Etliche Besuche unter anderem im Landesarchiv in Potsdam waren notwendig, um Fakten über Kunow zusammenzutragen. Dabei fand sich als Datum der Ersterwähnung das Jahr 1305. „Das Dorf soll aber viel älter sein“, sagt Sieghilde Sabionski. Zeitzeugen zu finden, war nicht so einfach. „Leider waren viele der Älteren schon gestorben“, bedauert sie. Was sie zusammentragen konnte, hat sie geordnet und aufgeschrieben. Sie ärgert sich ein bisschen darüber, dass die LPG-Zeit zu kurz gekommen ist. Deshalb hat sie eine Ergänzung geschrieben. Allerdings ist auch die noch unvollständig. Offene Fragen sind für Sieghilde Sabionski zum Beispiel die Nachfolge der LPG und wo die Geräte und Maschinen geblieben sind.
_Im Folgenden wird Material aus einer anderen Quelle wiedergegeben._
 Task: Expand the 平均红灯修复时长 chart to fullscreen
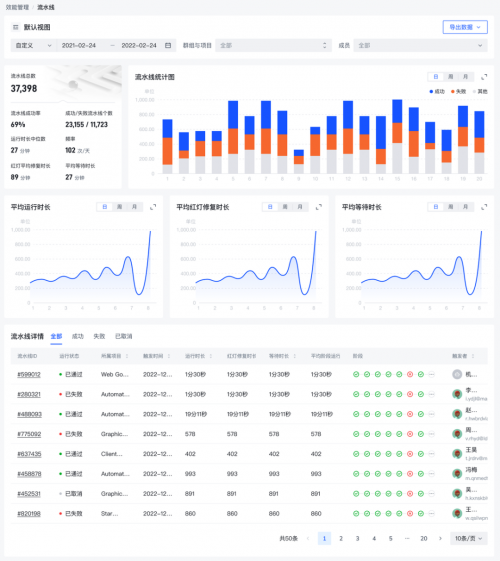(x=319, y=207)
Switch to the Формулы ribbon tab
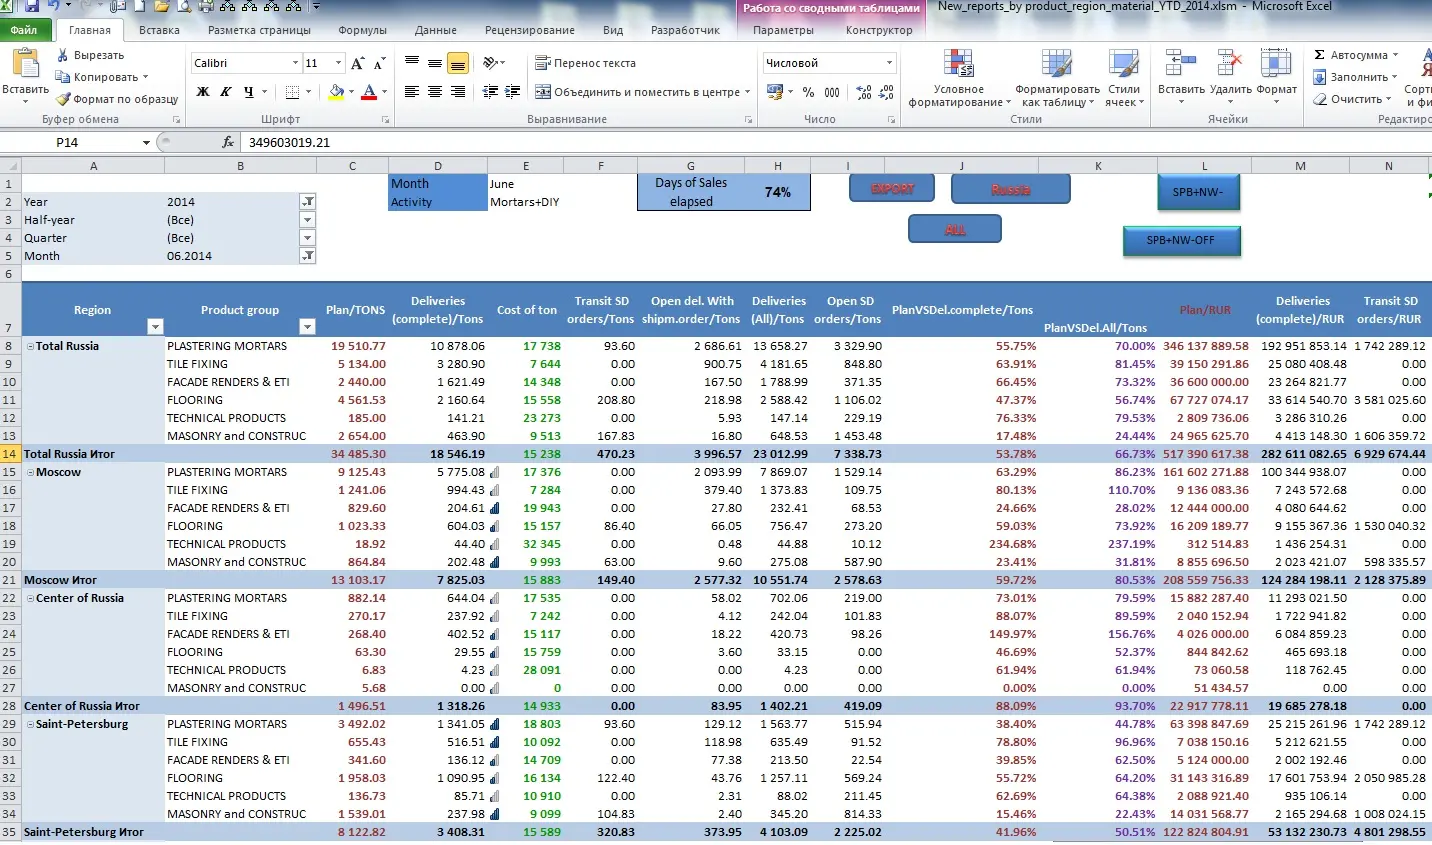The width and height of the screenshot is (1432, 845). pos(362,30)
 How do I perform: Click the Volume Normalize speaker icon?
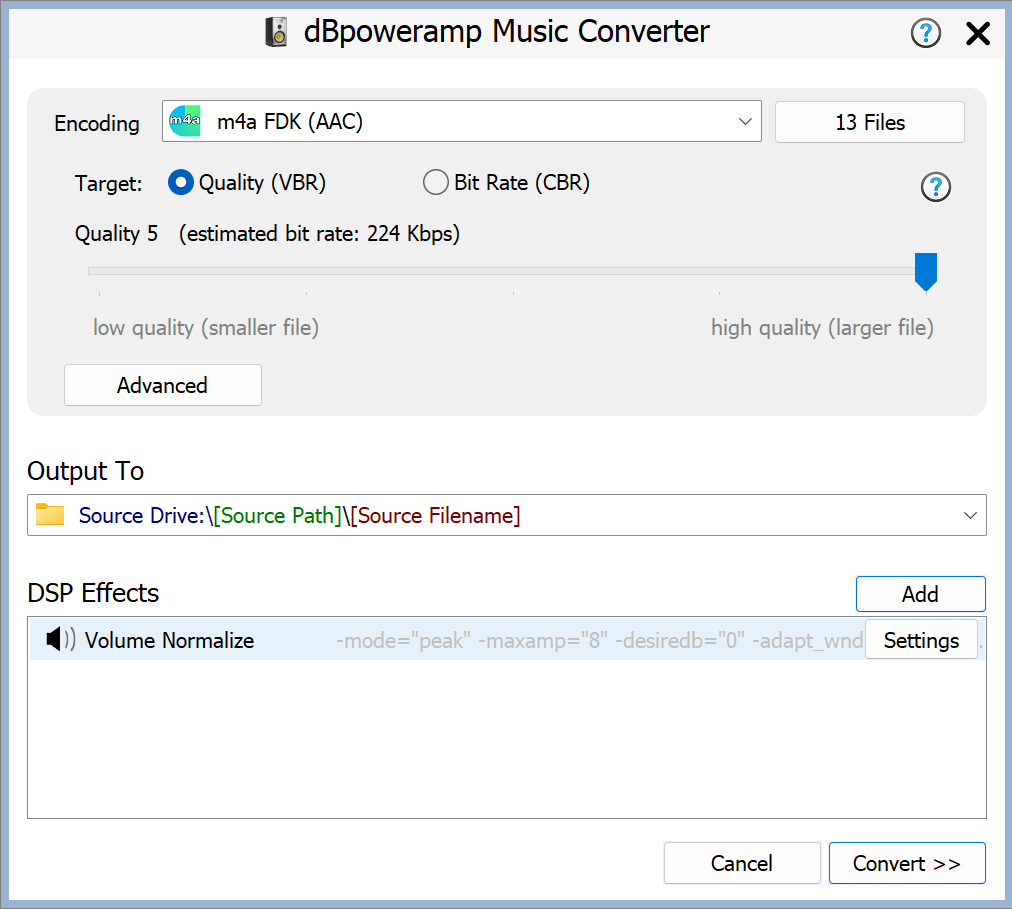click(x=60, y=640)
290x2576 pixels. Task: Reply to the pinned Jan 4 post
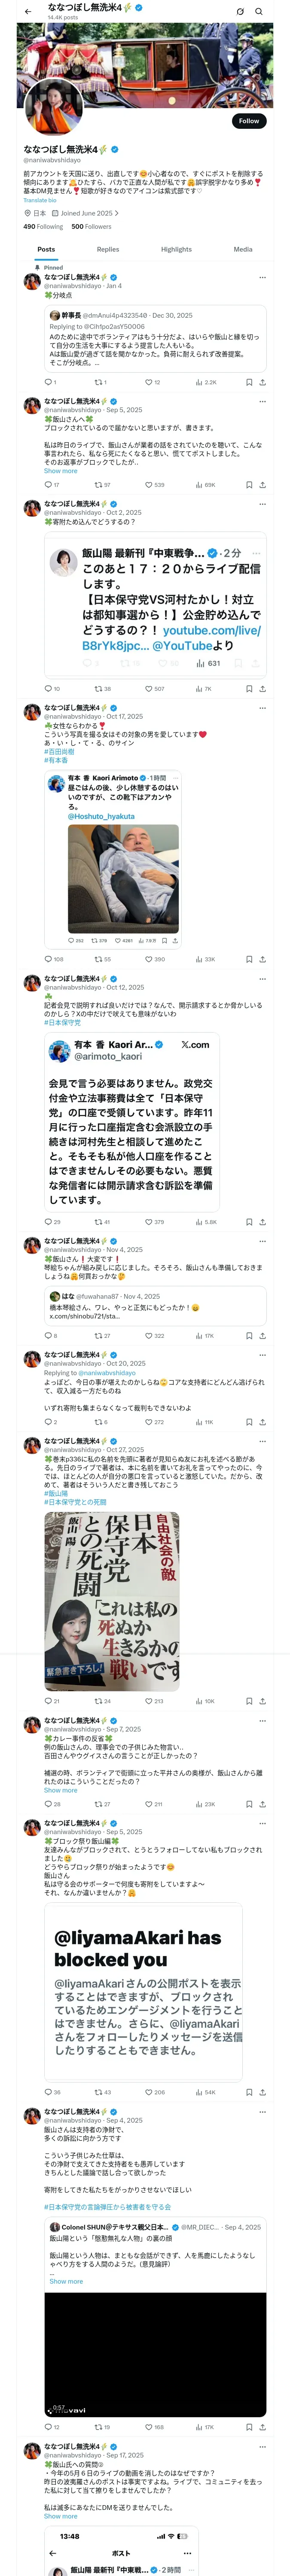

Aus der gesamten Chronik entstand zur 700-Jahr-Feier von Kunow 2005 ein Heft mit wichtigen Meilensteinen. Für ein anderes Fest erstellte Sieghilde Sabionski einen historischen Abriss. „Dafür habe ich einen Tag gebraucht“, erinnert sich die Chronistin. Ihre Kontakte nach Kunow sind nie abgerissen. Sie ist Mitglied der Volkssolidarität. Herbert Sabionski schreibt die Programme für die Ortsgruppe und Einladungen. Beide sind dabei, wenn es zum Kegeln auf die Gumtower Bahn geht.